◆ **What you will do**
Write out exactly every line from the one containing "Task: Click the" through the final line of the material below, both included. Pictures are to be skipped.

◆ **Entries shown**
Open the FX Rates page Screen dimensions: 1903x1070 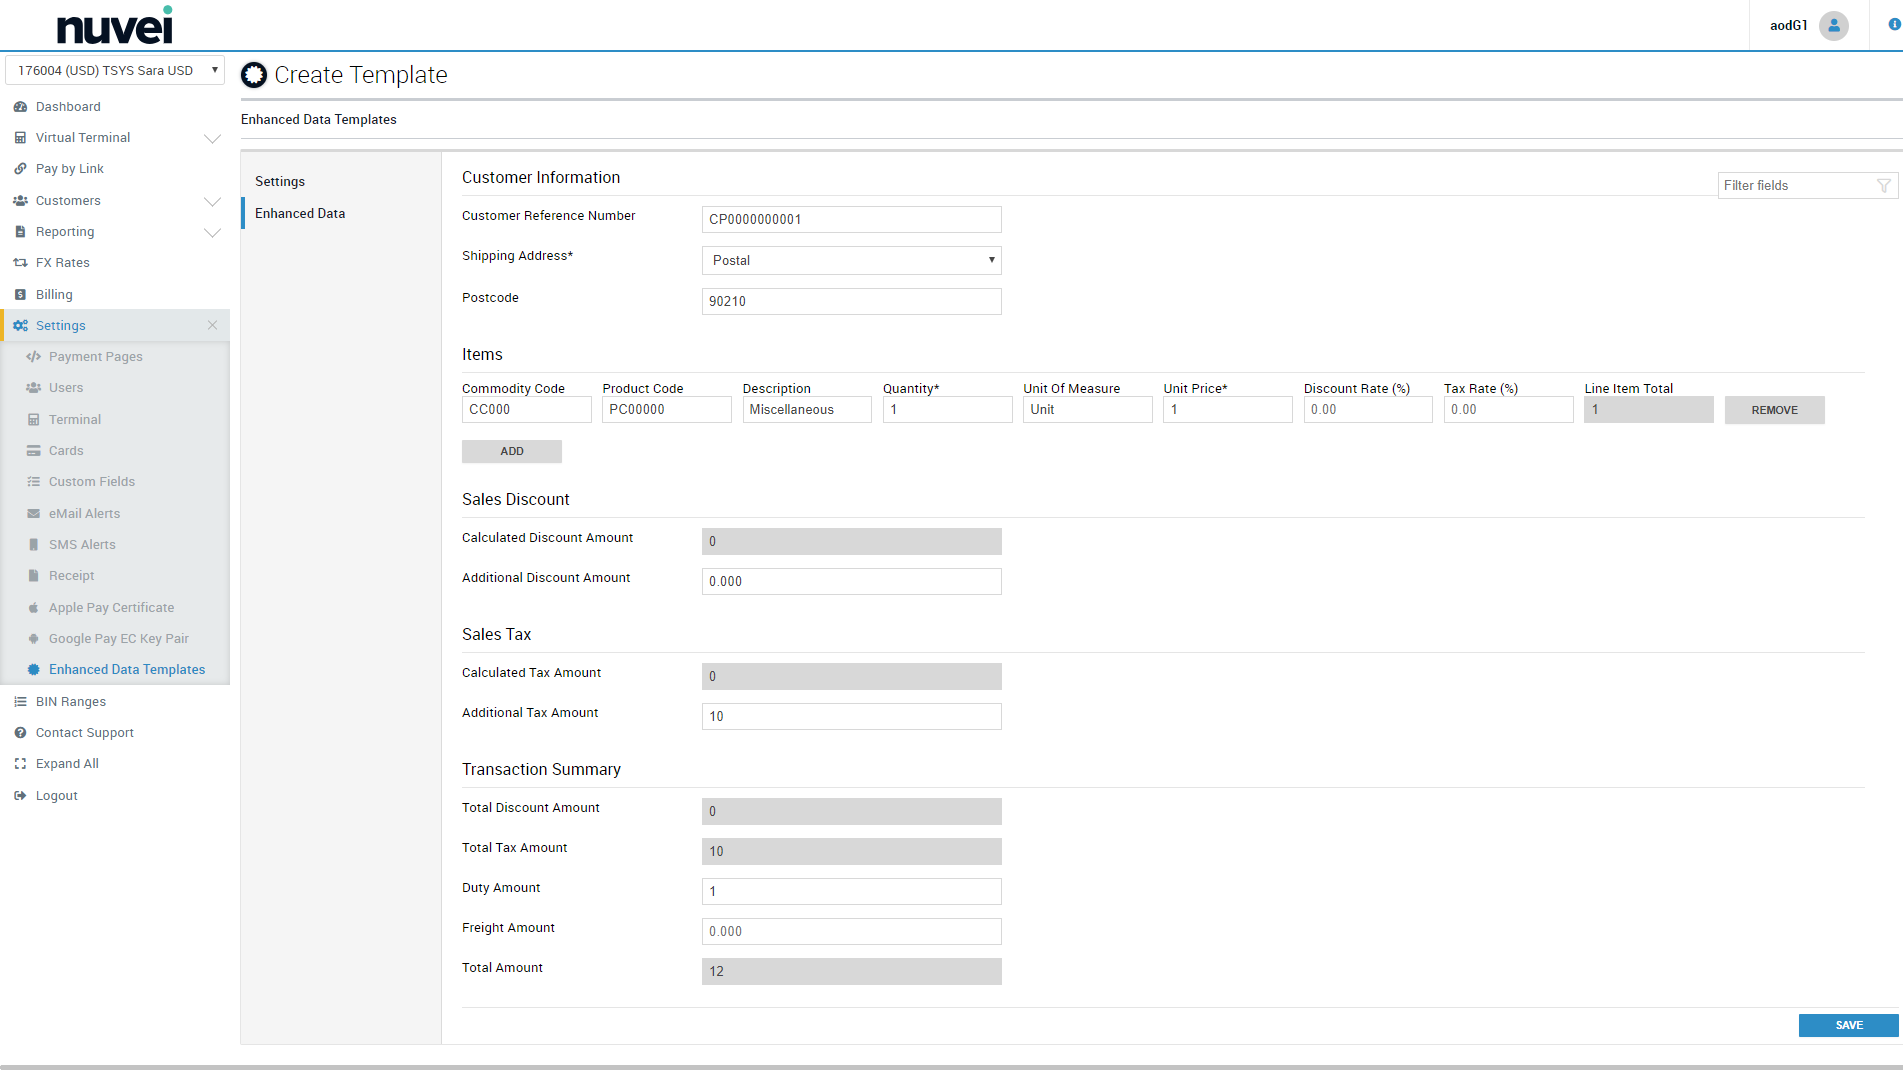point(62,263)
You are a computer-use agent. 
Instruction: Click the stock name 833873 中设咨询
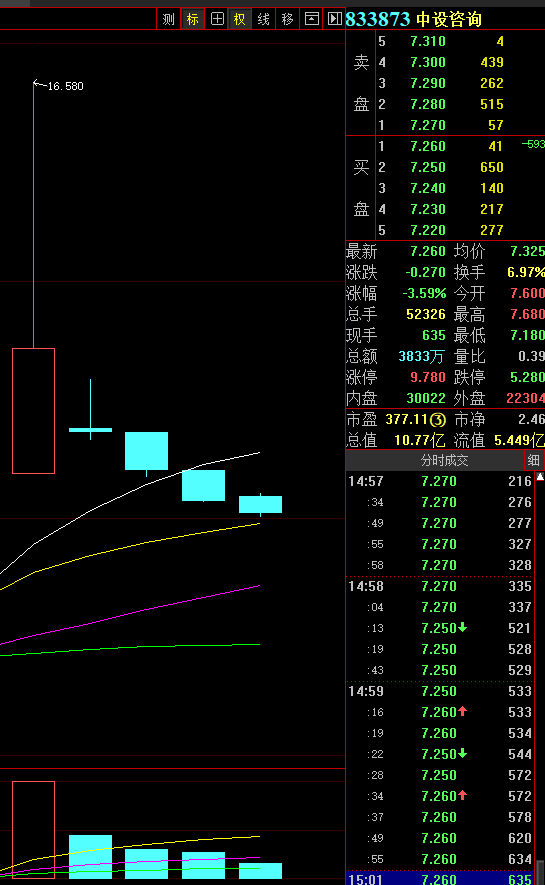tap(414, 19)
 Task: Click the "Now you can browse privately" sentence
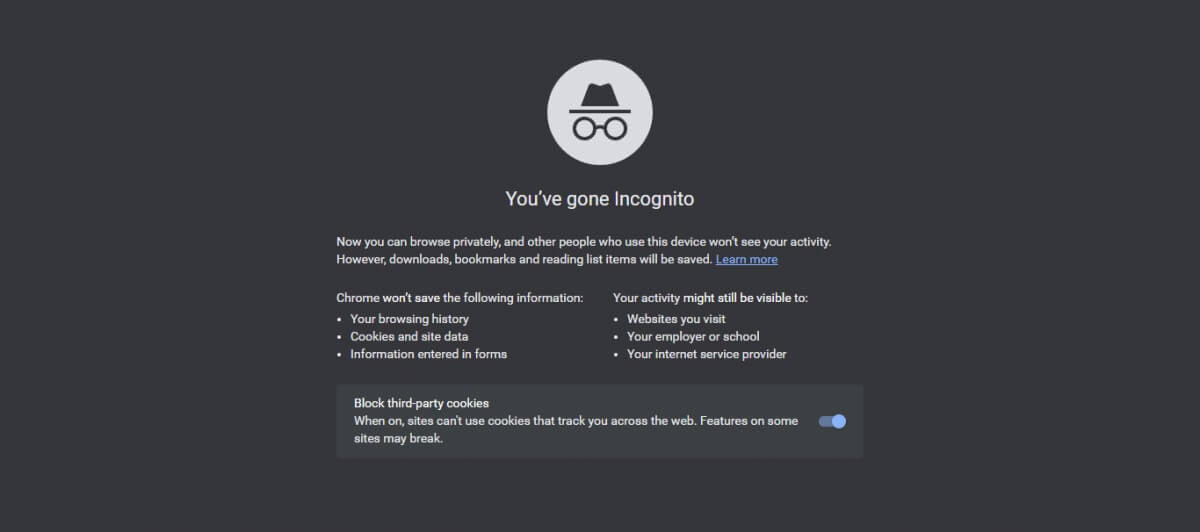click(x=584, y=242)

◆ **Your response**
 Task: Click the "Now you can browse privately" sentence
click(x=584, y=242)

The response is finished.